Synthesis of 5,10,15,20-tetra[3-(3-trifluoromethyl)phenoxy] porphyrin

A single necked 250 mL round bottomed flask fitted with a reflux condenser was charged with octanoic acid (60 mL) and propionic acid (60 mL). To this solvent mixture, 3-[3-(trifluoromethyl)phenoxy]benzaldehyde (2.66 g, 0.010 mol) was added. This mixture was heated with stirring. When the 3-[3-(trifluoromethyl)phenoxy]benzaldehyde was dissolved the solution was colorless. To this solution, pyrrole (0.678 g, 0.010 mol) was added, giving an amber colored solution. This was brought to reflux, and kept at this temperature for 60 minutes. This solution was allowed to cool for 30 minutes and the electronic absorption spectrum was measured. After cooling, the solution was added to a 500 mL separatory funnel followed by chloroform (120 mL) and 1M NaHCO₃ (120 mL). The mixture was gently rotated until the acids were neutralized. The solution was then left in the funnel overnight to allow complete separation of the two layers.

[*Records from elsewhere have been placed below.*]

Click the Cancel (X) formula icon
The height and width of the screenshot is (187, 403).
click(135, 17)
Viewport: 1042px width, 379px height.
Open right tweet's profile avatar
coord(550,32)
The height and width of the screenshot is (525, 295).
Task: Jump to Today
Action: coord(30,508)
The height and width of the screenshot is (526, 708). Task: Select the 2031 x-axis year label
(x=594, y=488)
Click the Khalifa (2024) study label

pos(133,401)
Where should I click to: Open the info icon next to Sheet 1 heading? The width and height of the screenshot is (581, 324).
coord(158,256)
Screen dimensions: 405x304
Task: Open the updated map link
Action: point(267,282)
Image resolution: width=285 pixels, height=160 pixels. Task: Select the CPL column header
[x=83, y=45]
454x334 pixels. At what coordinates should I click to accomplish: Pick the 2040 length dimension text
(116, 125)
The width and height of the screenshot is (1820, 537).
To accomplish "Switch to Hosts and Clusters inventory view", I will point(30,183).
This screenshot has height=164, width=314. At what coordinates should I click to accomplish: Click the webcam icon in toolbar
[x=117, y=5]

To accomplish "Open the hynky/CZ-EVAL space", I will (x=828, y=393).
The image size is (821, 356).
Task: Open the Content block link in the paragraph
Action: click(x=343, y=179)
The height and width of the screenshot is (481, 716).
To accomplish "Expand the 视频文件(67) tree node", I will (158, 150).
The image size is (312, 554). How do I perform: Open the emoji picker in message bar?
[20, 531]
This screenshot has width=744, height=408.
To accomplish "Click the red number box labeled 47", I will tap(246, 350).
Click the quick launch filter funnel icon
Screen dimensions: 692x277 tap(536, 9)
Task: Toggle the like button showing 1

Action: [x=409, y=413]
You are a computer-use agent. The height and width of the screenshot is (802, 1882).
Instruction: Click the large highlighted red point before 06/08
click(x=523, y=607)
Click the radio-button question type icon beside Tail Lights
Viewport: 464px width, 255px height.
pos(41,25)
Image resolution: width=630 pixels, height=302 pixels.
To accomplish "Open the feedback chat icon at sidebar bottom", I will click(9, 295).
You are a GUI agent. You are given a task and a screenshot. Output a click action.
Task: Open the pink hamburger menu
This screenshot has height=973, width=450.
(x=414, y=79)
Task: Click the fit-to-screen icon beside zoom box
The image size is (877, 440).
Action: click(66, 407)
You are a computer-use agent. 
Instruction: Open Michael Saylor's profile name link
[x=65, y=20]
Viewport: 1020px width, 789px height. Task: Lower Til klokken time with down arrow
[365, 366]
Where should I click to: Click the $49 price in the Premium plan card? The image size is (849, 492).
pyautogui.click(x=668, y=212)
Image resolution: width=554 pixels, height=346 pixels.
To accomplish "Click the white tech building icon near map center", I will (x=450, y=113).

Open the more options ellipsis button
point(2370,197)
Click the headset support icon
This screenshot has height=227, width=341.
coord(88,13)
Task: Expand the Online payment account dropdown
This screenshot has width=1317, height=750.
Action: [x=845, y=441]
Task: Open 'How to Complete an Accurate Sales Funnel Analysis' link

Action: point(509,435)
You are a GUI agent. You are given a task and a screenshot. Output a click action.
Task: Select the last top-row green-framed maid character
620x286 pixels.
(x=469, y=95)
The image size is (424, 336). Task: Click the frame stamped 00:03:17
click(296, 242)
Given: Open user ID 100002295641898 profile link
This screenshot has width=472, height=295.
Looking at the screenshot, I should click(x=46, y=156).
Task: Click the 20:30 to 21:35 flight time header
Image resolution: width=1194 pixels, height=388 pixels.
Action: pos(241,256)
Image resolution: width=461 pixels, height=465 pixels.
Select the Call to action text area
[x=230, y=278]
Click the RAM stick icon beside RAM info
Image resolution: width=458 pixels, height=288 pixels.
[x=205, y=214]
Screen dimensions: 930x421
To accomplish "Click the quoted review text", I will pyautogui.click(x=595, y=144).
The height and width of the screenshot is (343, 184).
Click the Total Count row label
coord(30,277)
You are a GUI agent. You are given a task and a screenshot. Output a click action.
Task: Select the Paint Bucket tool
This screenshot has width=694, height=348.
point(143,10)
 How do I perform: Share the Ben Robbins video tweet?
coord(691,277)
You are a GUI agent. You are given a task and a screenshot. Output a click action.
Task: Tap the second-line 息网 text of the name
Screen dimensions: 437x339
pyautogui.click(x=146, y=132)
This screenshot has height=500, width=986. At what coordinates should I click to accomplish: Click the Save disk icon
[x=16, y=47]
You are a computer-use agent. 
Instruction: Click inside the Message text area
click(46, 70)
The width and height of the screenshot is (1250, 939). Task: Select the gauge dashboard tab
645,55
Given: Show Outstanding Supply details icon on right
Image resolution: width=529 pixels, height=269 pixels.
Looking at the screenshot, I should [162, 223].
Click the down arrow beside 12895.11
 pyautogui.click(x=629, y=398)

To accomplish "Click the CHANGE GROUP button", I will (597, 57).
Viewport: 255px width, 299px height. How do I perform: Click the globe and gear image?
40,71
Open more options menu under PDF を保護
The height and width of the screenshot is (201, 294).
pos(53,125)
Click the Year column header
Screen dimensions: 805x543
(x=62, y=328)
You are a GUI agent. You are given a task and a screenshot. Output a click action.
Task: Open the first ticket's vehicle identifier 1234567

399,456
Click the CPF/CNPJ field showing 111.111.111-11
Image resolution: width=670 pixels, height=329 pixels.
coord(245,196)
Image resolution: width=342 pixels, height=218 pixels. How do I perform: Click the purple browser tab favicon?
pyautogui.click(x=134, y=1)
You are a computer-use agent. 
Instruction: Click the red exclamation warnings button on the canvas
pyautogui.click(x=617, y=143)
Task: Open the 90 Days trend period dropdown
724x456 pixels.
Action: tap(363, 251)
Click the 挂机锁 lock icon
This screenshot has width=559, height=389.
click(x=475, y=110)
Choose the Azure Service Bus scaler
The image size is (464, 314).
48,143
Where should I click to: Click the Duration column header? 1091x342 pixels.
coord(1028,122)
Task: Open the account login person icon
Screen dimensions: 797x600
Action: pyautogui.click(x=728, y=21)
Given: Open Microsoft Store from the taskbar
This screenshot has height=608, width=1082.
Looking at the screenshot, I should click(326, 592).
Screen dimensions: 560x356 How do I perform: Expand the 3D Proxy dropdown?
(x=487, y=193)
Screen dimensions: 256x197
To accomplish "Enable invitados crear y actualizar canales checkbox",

The bottom layer containing the crude porphyrin was collected, evaporated to dryness and purified using column chromatography (dry silica gel, 70-230 mesh, eluent: 13:1 mixture of chloroform and methanol) to give 2.96 g (2.4x10^-3 moles) of pure compound. The overall reaction yield was 10%. UV (CHCl₃) [λ, nm (ε, cm^-1M^-1)]: 419 (1.31x10⁵), 515 (7.5x10³), 550 (3.25x10³), 590 (2.61x10³); ¹H-NMR (500.13 MHz): 9.04 (s, 8H, H₂), 8.14 (d, 4H, H₄), 8.03 (s, 4H, H₃), 7.86 (t, 4H, H₅), 7.66 (s, 4H, H₇), 7.58 (d, 4H, H₆), 7.54 (dd, 4H, H₉), 7.51 (d, 4H, H₁₀), 7.44 (d, 4H, H₈), -2.71 (s, 2H, NH₁) ¹³C-NMR: 158.02, 155.06, 146.59 (broad), 144.07, 132.64 (q, ²J_CF = 33 Hz), 131.16 (broad), 130.69, 13.51, 128.28, 125.71, 124.40 (CF₃, ¹J_CF=273 Hz), 121.89, 119.98 (³J_CF = 3.4Hz), 119.25, 118.84, 115.57 (³J_CF = 3.0 Hz); ¹⁹F-NMR (338.86 MHz, CDCl₃): -62.08 ppm, (s, CF₃); MALDI-TOF Mass Spectroscopy: calculated for C₇₂H₄₂N₄F₁₂O₄: 1255.3 a.m.u.; observed: 1254.2 a.m.u.